● EXERCISE: Among the entries that follow, find the lines containing the string "filter" and copy them.

Collected data
——————
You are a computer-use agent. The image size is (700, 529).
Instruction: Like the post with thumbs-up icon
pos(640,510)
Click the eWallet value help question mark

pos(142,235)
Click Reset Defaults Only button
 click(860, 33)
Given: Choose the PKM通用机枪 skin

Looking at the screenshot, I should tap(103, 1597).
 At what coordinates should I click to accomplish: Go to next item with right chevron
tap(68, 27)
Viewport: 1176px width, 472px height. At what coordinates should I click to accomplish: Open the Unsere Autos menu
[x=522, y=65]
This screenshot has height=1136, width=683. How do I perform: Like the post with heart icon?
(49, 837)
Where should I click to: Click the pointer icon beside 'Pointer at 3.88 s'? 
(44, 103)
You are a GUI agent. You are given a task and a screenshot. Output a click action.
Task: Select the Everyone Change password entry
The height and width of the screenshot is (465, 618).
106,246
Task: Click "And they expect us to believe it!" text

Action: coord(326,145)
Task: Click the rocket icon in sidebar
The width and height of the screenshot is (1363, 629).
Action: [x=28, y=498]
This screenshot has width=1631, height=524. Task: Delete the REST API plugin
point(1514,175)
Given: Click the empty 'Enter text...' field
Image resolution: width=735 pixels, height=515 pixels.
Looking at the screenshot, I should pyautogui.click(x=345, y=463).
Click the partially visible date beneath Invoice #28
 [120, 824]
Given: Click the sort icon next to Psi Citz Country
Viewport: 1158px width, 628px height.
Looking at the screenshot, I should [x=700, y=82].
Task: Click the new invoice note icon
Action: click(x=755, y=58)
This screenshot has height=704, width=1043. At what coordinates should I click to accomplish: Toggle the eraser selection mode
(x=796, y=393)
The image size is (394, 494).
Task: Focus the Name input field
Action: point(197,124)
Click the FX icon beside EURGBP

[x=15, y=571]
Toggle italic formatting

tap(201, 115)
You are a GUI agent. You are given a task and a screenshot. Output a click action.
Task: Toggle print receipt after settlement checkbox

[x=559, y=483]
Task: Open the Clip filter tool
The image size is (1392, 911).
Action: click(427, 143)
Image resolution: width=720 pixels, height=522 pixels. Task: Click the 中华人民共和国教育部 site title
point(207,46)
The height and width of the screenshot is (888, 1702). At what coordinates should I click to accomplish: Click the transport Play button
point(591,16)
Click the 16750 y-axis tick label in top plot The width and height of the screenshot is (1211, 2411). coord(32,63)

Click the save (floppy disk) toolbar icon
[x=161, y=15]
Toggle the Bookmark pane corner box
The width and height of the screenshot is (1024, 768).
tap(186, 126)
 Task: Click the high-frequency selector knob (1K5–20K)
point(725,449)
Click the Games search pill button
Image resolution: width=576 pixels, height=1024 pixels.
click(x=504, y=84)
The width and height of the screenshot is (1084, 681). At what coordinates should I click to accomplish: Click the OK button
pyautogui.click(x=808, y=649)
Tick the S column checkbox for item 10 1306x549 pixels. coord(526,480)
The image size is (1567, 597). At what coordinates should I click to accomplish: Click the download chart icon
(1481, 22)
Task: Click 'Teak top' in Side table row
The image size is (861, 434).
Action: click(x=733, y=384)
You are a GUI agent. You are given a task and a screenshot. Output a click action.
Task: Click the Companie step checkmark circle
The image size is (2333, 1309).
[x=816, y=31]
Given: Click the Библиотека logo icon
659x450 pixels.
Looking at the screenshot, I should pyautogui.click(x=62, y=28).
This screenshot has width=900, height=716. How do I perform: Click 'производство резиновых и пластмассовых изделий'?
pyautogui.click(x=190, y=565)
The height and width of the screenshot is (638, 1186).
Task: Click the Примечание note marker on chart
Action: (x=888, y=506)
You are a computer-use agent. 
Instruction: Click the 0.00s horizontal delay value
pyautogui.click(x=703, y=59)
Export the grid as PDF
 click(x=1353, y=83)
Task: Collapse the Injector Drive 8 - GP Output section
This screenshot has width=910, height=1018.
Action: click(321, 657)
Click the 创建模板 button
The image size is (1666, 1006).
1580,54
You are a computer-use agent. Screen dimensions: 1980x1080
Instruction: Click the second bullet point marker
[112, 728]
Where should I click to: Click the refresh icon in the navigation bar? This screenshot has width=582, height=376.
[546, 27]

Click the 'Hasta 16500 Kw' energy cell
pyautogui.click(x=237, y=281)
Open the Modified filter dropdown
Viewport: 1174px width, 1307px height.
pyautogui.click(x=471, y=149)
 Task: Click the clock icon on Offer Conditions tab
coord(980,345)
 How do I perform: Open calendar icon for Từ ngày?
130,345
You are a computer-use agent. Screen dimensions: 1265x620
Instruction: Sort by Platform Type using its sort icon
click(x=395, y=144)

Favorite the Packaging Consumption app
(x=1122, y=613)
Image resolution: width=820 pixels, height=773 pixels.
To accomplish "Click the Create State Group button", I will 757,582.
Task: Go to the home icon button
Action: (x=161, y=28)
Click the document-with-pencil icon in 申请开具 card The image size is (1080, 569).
——————
● THE COMPLETED TASK:
Task: Open the Clip filter tool
Open the Modified filter dropdown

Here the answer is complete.